### GOAL OF THE EXERCISE
Filter the data for lines with the word "question" and copy those lines.

### INPUT RECORDS
= Beginning of Section =
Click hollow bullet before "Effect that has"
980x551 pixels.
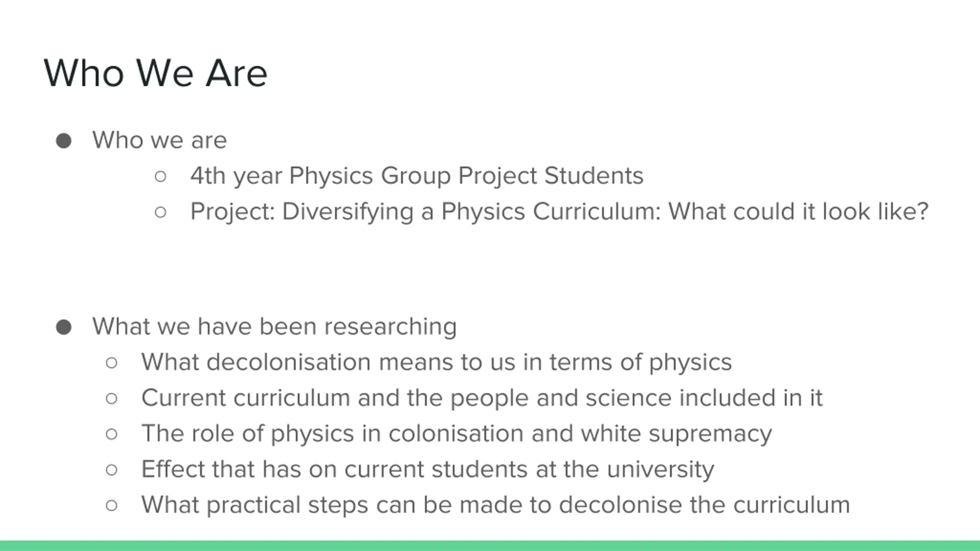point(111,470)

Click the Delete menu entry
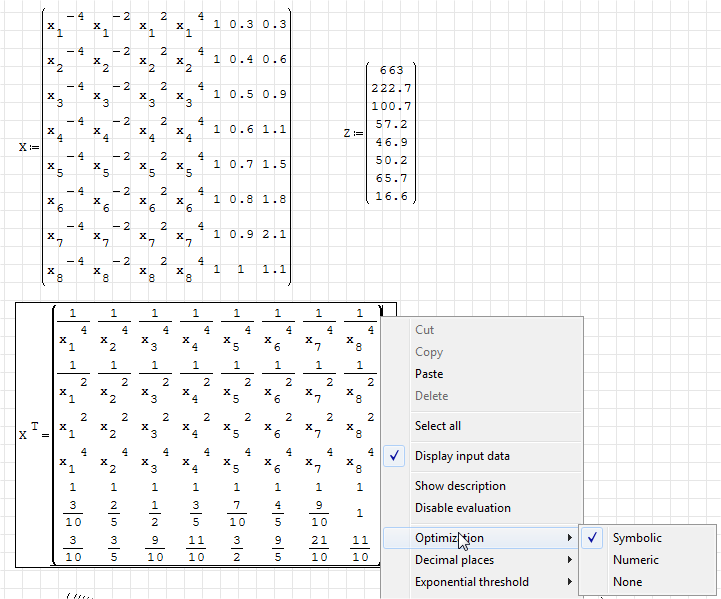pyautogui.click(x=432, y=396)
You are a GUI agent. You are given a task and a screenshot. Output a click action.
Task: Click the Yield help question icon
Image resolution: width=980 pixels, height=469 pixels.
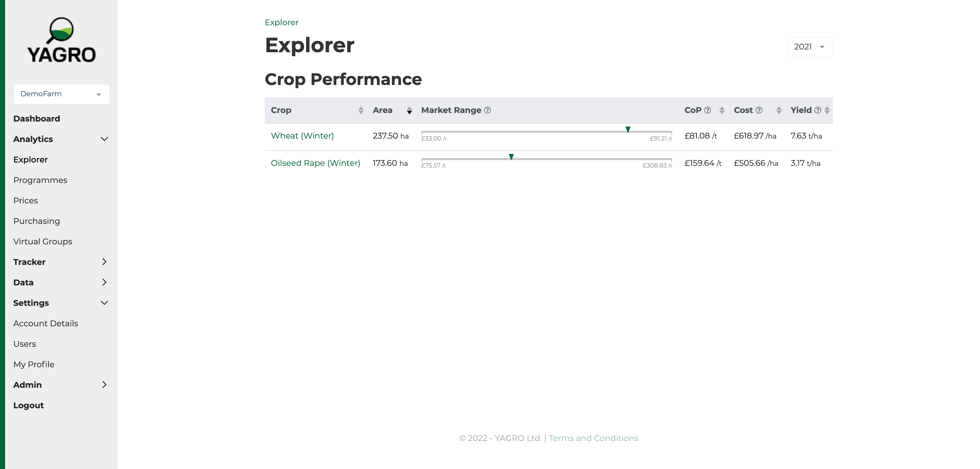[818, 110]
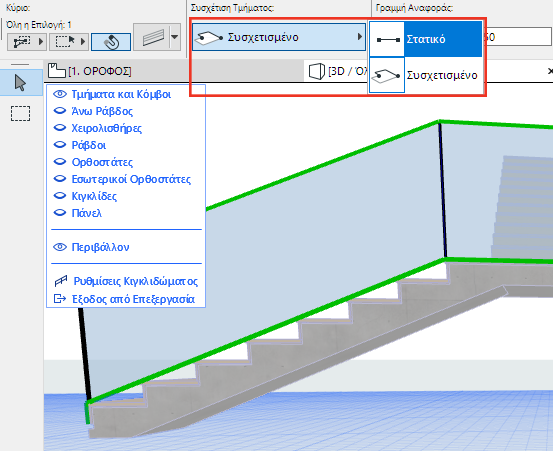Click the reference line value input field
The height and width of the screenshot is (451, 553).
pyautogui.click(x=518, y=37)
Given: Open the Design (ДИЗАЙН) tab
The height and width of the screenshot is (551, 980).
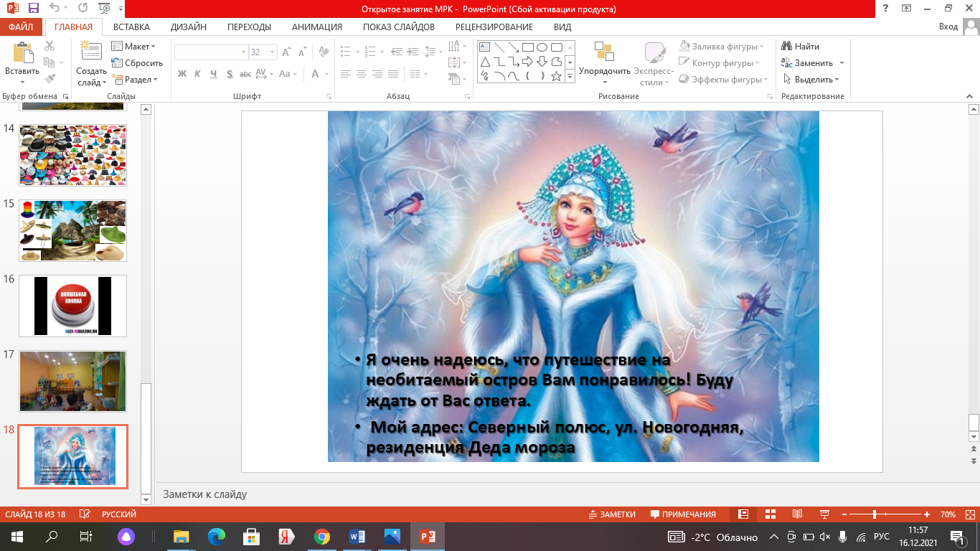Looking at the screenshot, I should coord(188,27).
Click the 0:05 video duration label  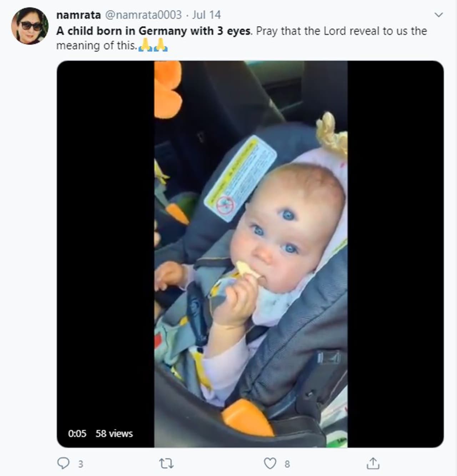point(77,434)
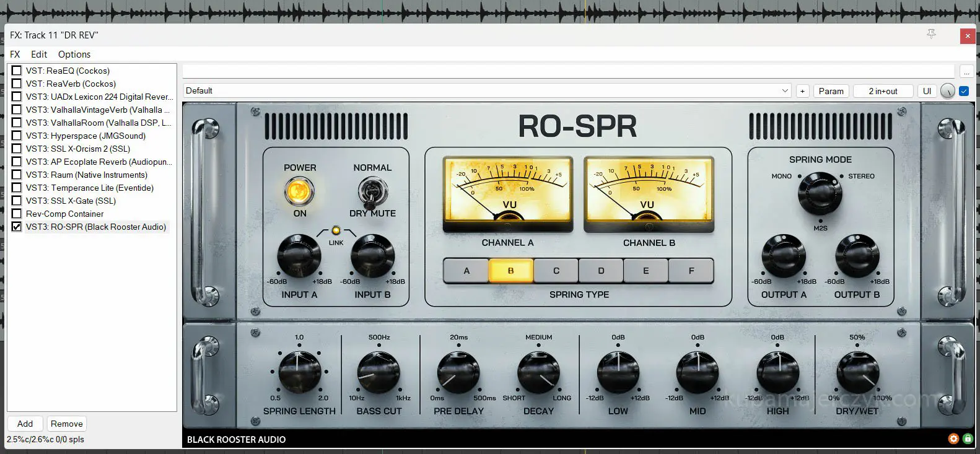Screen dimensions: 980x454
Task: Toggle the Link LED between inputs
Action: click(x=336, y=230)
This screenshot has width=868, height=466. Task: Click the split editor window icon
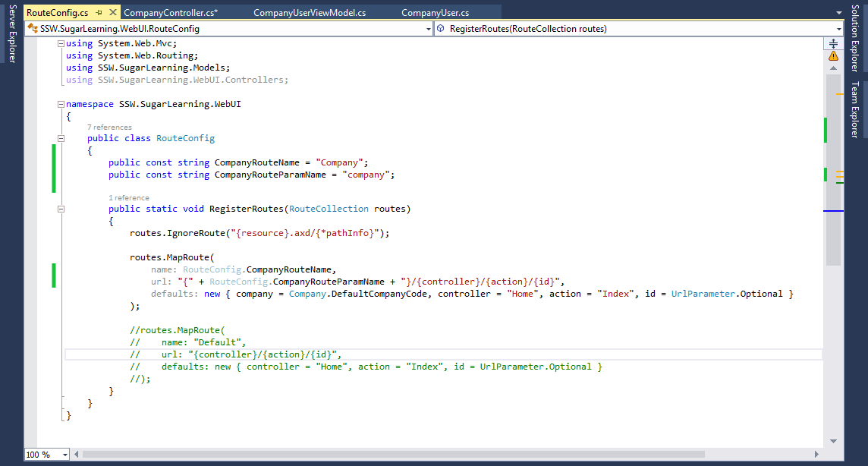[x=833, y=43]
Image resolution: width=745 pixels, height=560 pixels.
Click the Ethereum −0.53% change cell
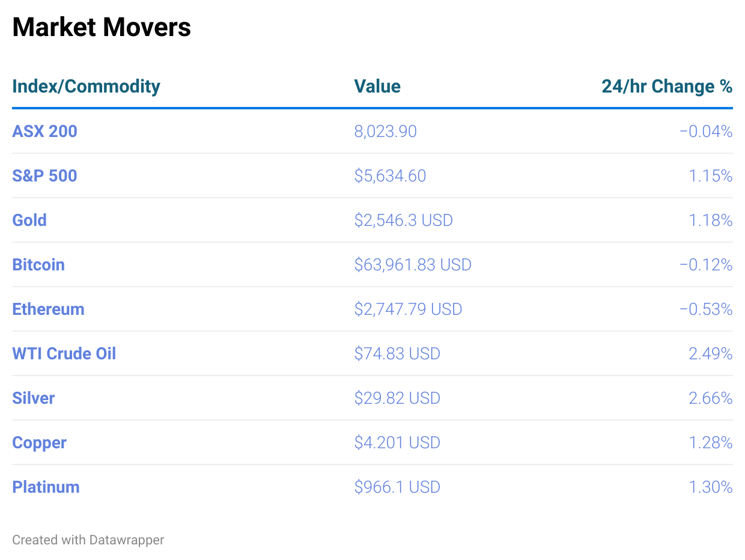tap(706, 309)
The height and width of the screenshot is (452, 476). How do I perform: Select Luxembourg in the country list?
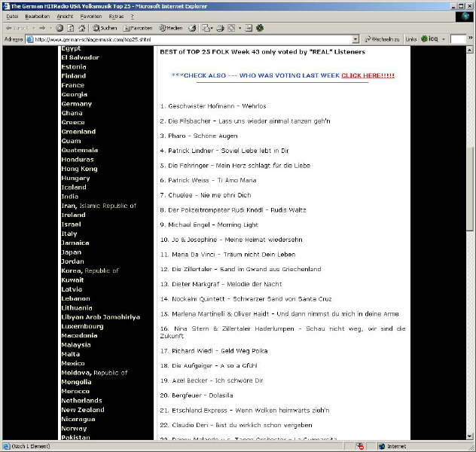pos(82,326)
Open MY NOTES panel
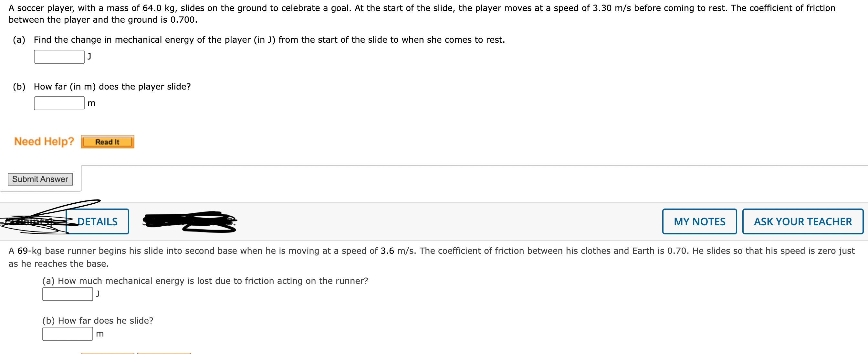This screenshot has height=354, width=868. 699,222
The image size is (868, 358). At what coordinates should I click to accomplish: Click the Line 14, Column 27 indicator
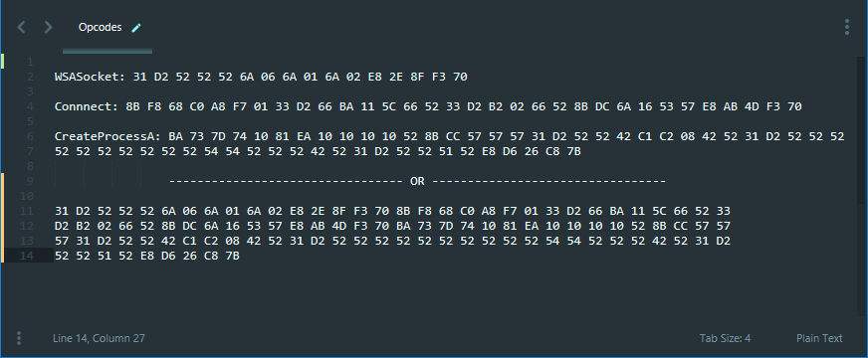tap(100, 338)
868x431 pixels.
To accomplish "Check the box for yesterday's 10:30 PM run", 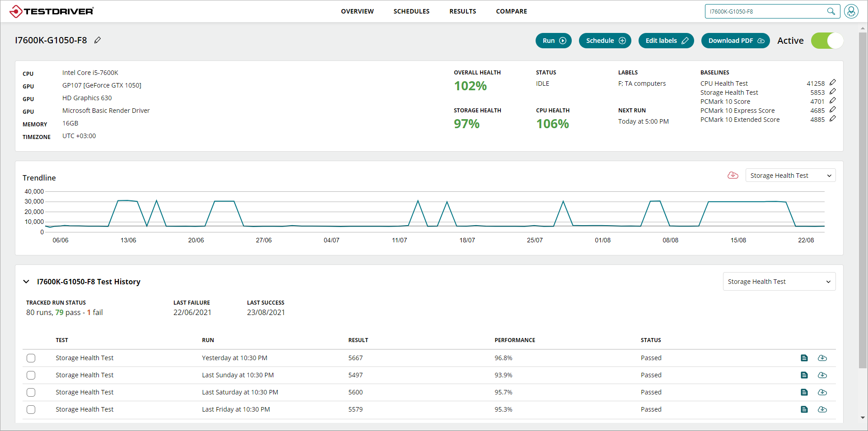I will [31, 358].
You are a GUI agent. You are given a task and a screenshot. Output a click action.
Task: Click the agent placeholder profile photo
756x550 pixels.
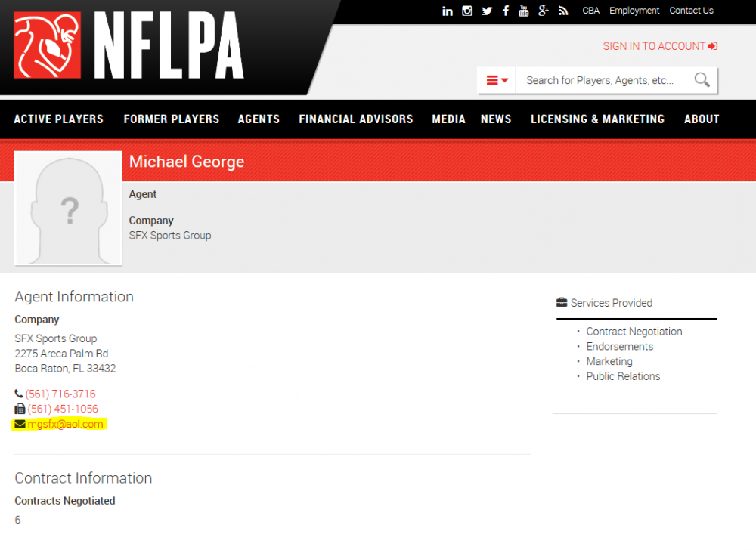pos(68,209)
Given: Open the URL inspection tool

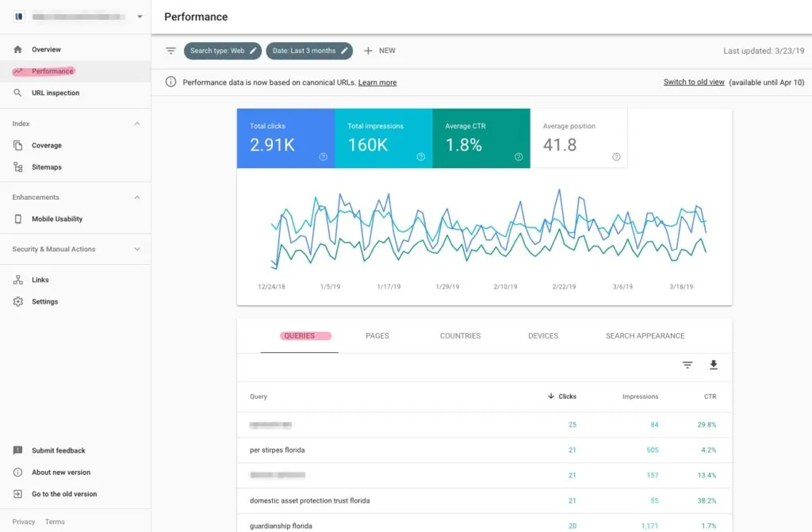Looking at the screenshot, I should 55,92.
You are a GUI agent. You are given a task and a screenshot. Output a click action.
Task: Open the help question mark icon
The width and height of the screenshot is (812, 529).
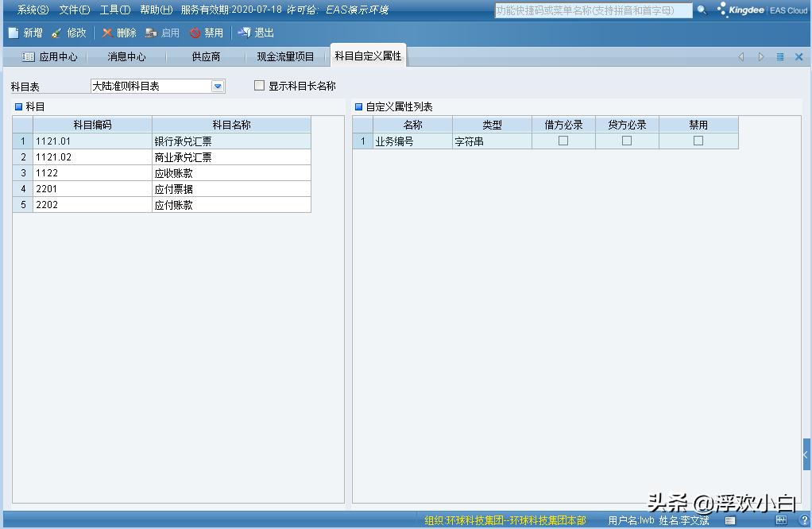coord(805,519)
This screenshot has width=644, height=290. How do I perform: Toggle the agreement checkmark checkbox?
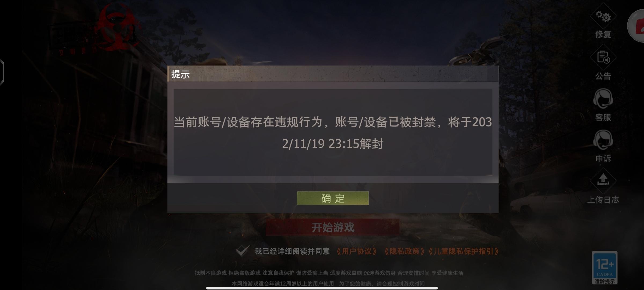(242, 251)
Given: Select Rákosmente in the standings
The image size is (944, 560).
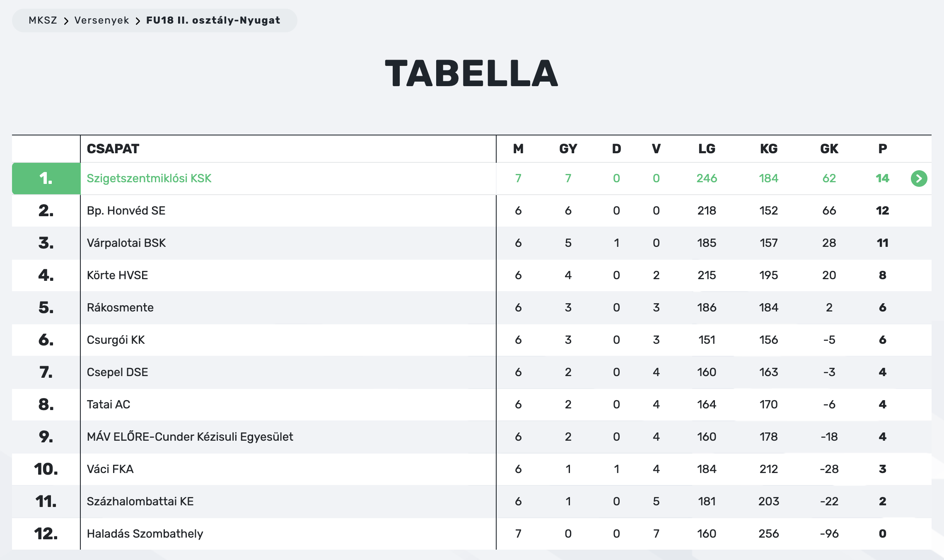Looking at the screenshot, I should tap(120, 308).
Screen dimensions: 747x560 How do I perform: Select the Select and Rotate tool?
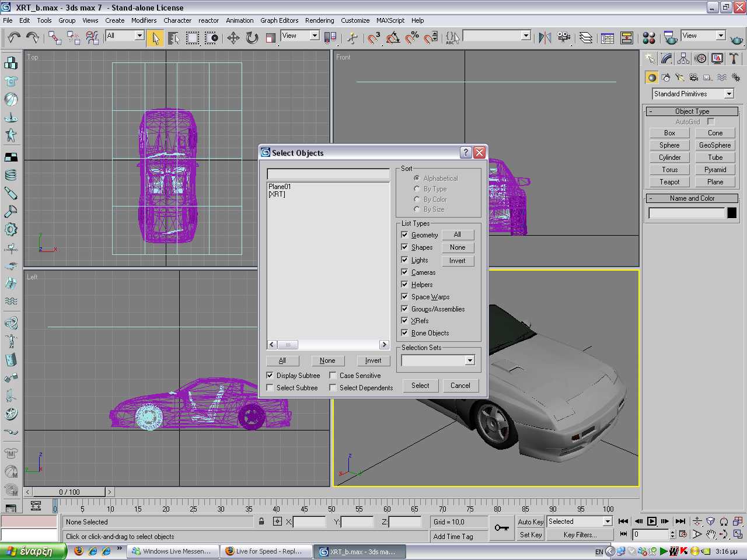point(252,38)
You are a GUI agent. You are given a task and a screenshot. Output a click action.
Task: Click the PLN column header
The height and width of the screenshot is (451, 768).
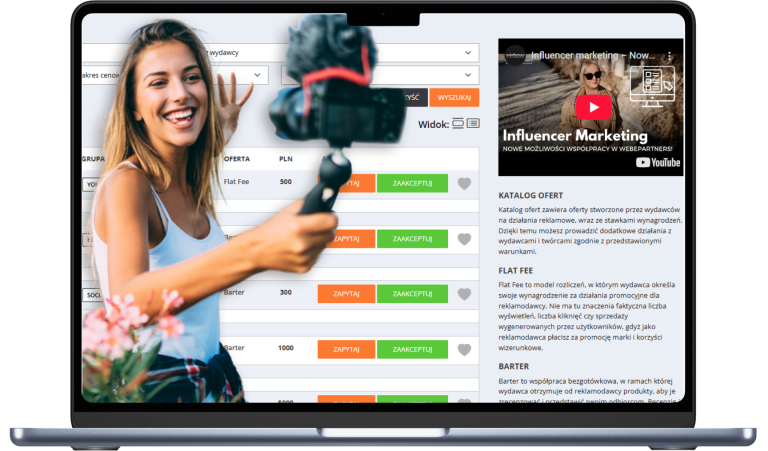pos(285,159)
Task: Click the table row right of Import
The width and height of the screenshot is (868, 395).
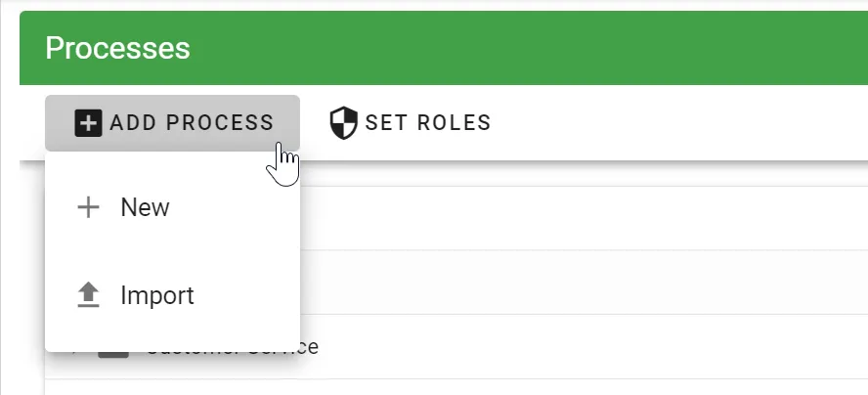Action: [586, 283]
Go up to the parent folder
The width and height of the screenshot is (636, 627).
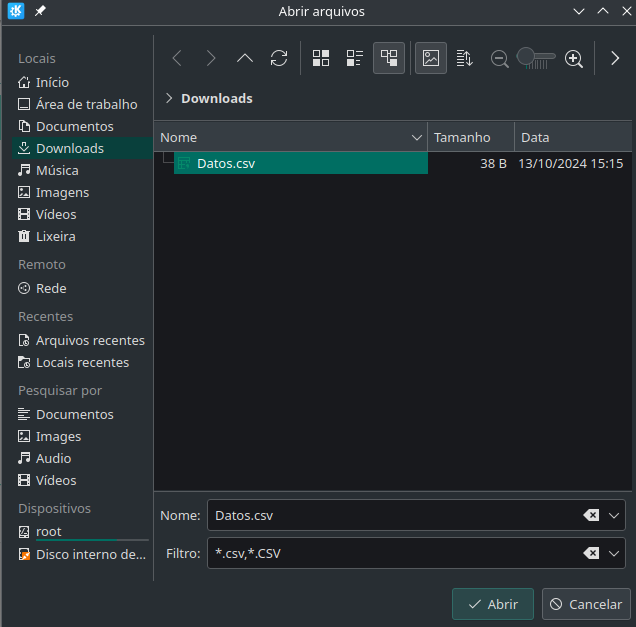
= End of Section =
### RESULT OF THIS EXERCISE
Task: Click the Yield help question icon
Task: Open the help question mark icon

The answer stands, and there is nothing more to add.